Haiyan and Hyatt

The world’s poor seem to bear the brunt of typhoon destruction more than the  world’s rich.

They live in The Ring of Fire. Can’t afford to move anywhere and now can’t go home.

Disaster relief is needed. But long-term and sustained recovery takes time.

We have come up with pre-fab housing that can withstand heavy storm damage.

Made out of bamboo and steel.

Every crisis carries with it embedded opportunity.  For our human family to come closer together.

To show and share our humanity and hope.

Done my part too, for having spent a year in Bataan Refugee Center.

People were labeled “refugees”. But they later become Ph Ds in Physics at University of Chicago and Berkeley.

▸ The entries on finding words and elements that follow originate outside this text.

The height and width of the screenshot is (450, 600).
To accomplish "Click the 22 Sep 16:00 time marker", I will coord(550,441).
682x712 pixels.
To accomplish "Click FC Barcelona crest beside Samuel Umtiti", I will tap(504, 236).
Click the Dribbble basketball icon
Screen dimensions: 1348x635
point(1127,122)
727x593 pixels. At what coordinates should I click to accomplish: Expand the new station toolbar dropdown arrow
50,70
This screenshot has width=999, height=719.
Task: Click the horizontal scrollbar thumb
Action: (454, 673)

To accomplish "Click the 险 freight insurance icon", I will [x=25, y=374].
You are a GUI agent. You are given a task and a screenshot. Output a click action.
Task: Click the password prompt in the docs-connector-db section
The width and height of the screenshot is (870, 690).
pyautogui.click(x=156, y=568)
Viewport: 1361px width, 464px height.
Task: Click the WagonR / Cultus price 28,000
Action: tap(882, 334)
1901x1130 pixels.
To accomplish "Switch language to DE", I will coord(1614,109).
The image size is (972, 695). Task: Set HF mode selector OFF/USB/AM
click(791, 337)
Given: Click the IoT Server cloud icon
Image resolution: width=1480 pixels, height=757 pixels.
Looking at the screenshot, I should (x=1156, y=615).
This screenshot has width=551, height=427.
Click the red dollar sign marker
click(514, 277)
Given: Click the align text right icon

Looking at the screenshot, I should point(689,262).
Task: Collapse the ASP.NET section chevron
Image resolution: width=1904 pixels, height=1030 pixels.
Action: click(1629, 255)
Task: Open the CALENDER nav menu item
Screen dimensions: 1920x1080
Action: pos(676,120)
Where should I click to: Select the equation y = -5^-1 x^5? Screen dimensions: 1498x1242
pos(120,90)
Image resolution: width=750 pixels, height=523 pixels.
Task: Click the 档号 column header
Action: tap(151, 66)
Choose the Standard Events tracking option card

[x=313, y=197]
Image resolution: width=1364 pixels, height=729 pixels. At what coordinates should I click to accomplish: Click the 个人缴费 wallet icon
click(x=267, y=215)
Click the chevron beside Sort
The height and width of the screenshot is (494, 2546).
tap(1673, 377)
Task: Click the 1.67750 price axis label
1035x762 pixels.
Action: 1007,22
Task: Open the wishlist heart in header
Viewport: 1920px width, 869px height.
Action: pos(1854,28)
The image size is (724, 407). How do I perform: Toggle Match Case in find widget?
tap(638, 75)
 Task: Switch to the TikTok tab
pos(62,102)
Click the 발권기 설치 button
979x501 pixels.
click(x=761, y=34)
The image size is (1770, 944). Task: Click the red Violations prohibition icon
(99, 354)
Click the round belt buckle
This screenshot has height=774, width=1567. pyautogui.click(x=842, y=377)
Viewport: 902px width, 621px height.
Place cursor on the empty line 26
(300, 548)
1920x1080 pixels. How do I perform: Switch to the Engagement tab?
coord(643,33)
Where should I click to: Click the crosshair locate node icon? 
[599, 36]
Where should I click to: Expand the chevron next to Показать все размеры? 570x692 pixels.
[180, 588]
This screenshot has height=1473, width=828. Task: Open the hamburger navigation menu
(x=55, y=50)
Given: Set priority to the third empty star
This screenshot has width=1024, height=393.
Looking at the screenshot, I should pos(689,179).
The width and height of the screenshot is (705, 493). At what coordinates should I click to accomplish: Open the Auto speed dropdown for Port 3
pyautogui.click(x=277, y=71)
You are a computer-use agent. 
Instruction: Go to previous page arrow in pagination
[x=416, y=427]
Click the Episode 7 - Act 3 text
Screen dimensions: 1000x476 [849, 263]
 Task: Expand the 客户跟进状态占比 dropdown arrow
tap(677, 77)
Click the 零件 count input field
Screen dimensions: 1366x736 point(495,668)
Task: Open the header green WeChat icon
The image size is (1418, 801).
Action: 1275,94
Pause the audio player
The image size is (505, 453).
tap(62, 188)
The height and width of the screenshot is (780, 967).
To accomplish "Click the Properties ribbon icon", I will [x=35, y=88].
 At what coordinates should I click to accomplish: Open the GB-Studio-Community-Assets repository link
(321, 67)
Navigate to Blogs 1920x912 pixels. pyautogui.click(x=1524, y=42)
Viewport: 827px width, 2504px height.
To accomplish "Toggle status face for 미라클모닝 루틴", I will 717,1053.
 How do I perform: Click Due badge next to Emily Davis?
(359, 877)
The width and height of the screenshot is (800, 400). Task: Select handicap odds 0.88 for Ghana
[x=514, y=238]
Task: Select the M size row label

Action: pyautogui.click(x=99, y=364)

They might invent the next Twitter and Google ( one of the founder’s parents were Russian immigrants – Ph D in Math).

Between Haiyan and Hyatt, the journey is the same: climbing out of the heap, rebuild and move on.

Heart-breaking most of the time. But Hope never fails.

As long as we believe once again in the goodness of the human family.

People who share bread with strangers. Who chip in. Who started “Habitat for Humanity“.

10,000 lives lost, or millions (during the world wars), we march on.

Work our way back to normalcy and diplomacy.

Romance and rage.

From Haiyan back to Hyatt.

The good ness of life.

As long as we survive, there is still hope.

The challenge of natural disaster should draw out what’s best in us.

Not like a deer stands frozen facing the headlight.

But the Phoenix that rises again from the ash.

It’s like two sides of the coin: death and life, destruction and reconstruction.

Now presents a challenge for designing sustainable and safe housing.

Architecture as if people matter. Economics as if people matter. Diplomacy as if people matter.

We could be among those 10,000 dead. Yet we are still here, the morning after disaster struck.

Go on and live out our lives as if people matter. Give nothing but the best if not all of yourself. That’s what it’s for.